Opioid action: Role of central mu opioid receptors in opioid-induced itch in primates

Abstract

Pruritus (itch sensation) is one of side effects associated with opioid analgesics. The aim of this study was to elucidate the role of opioid receptor types and the site of action in opioid-induced itch in monkeys. Scratching responses after administration of various drugs were counted by observers blinded to conditions. Systemic administration of mu opioid receptor (MOR) agonists (morphine, fentanyl, alfentanil, and remifentanil) evoked scratching dose- and time-dependently. However, a kappa opioid agonist (U-50488H) and a delta opioid agonist (SNC80) did not increase scratching. Intrathecal (i.t.) administration of a peptidic MOR agonist (DAMGO, 0.00032-0.01 mg) potently evoked scratching. However, i.v. administration of DAMGO (0.01-1 mg/kg) did not increase scratching. This large potency difference between i.t. and i.v. routes was also observed with morphine-induced scratching (i.t., 0.0032-0.032 mg; i.v., 0.1-3.2 mg/kg). In addition, systemic administration of an opioid receptor antagonist, naltrexone (0.0032-0.1 mg/kg), dose-dependently attenuated i.v. fentanyl (0.018 mg/kg)- or morphine (1 mg/kg)-induced scratching.
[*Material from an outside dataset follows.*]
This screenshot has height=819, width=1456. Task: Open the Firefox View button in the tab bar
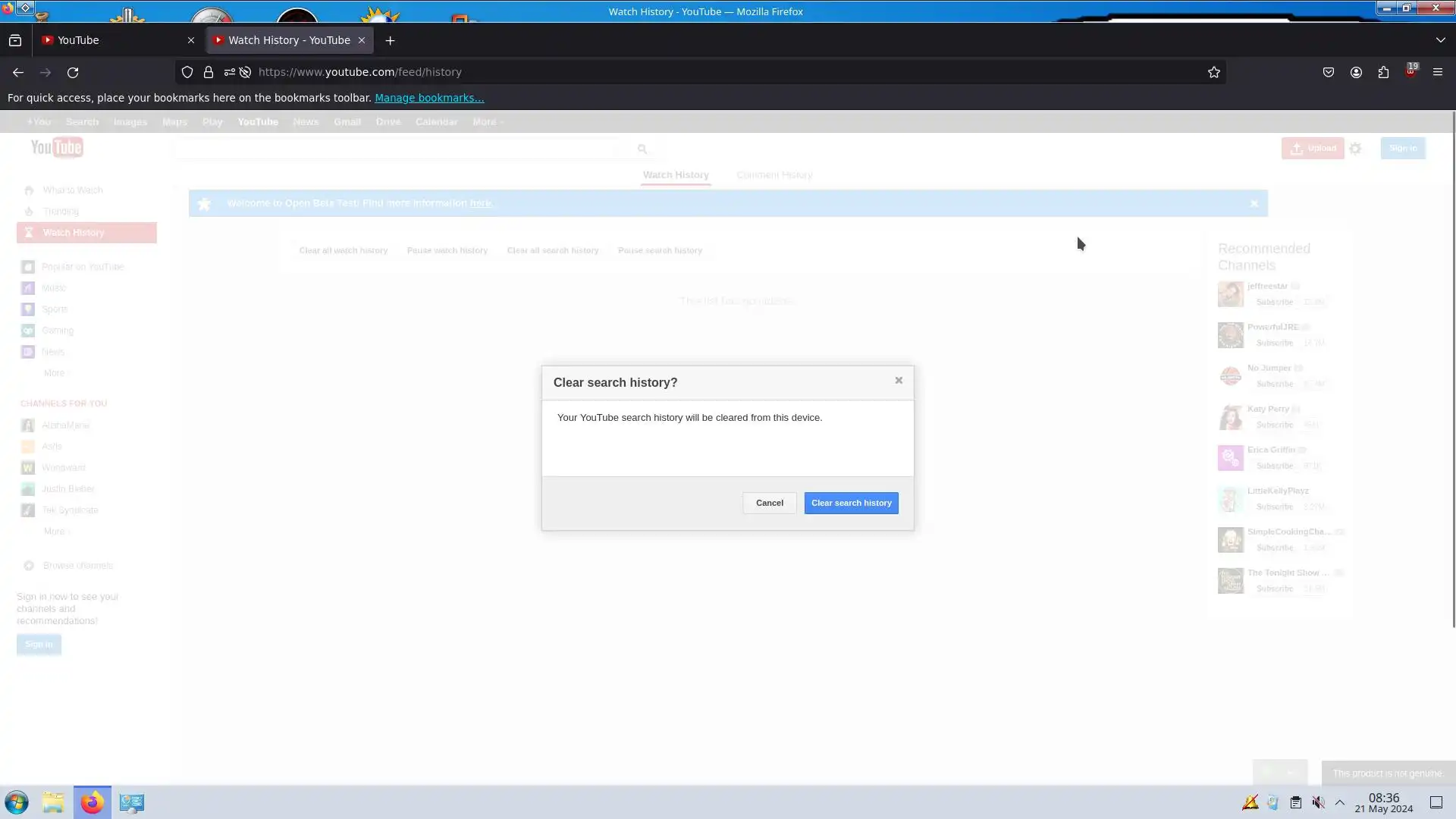click(15, 40)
However, quaternary naltrexone (0.0032-0.32 mg/kg) did not block either i.v.. fentanyl- or morphine-induced scratching. Moreover, systemic administration of naltrexone (0.0032-0.032 mg/kg) dose-dependently attenuated i.t. morphine (0.032 mg)-induced scratching. In contrast, an antihistamine, diphenhydramine (0.1-10 mg/kg), did not attenuate i.t. morphine-induced scratching. Taken together, these data suggest that MOR, not other opioid receptor types or histamine, mediates scratching evoked by opioid analgesics. More important, this study provides in vivo pharmacological evidence that activation of central MOR plays an important role in opioid-induced itch in primates (Supported by USPHS Grant DA13685).